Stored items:
####

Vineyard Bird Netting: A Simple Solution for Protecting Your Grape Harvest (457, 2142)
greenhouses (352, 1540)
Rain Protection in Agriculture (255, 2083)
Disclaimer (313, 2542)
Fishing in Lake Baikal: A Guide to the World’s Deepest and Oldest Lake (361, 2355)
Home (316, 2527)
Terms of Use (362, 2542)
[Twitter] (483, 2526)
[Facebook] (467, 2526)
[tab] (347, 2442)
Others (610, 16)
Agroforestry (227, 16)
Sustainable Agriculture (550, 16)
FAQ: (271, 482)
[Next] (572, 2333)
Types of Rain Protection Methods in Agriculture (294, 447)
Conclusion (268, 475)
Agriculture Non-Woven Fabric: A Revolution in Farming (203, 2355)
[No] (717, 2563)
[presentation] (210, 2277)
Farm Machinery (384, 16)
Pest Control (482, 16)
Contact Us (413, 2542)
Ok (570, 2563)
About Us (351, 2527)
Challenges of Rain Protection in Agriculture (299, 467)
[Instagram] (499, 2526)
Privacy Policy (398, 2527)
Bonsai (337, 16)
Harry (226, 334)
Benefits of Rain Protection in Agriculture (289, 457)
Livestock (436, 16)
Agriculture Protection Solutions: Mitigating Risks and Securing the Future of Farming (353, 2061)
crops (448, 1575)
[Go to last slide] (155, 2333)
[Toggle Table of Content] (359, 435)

####

Exactly as written, copy the lines from the one containing "Agriculture Protection Solutions: Mitigating" to the end of the entries, both ends included.

Agriculture Protection Solutions: Mitigating Risks and Securing the Future of Farming (353, 2061)
crops (448, 1575)
[Go to last slide] (155, 2333)
[Toggle Table of Content] (359, 435)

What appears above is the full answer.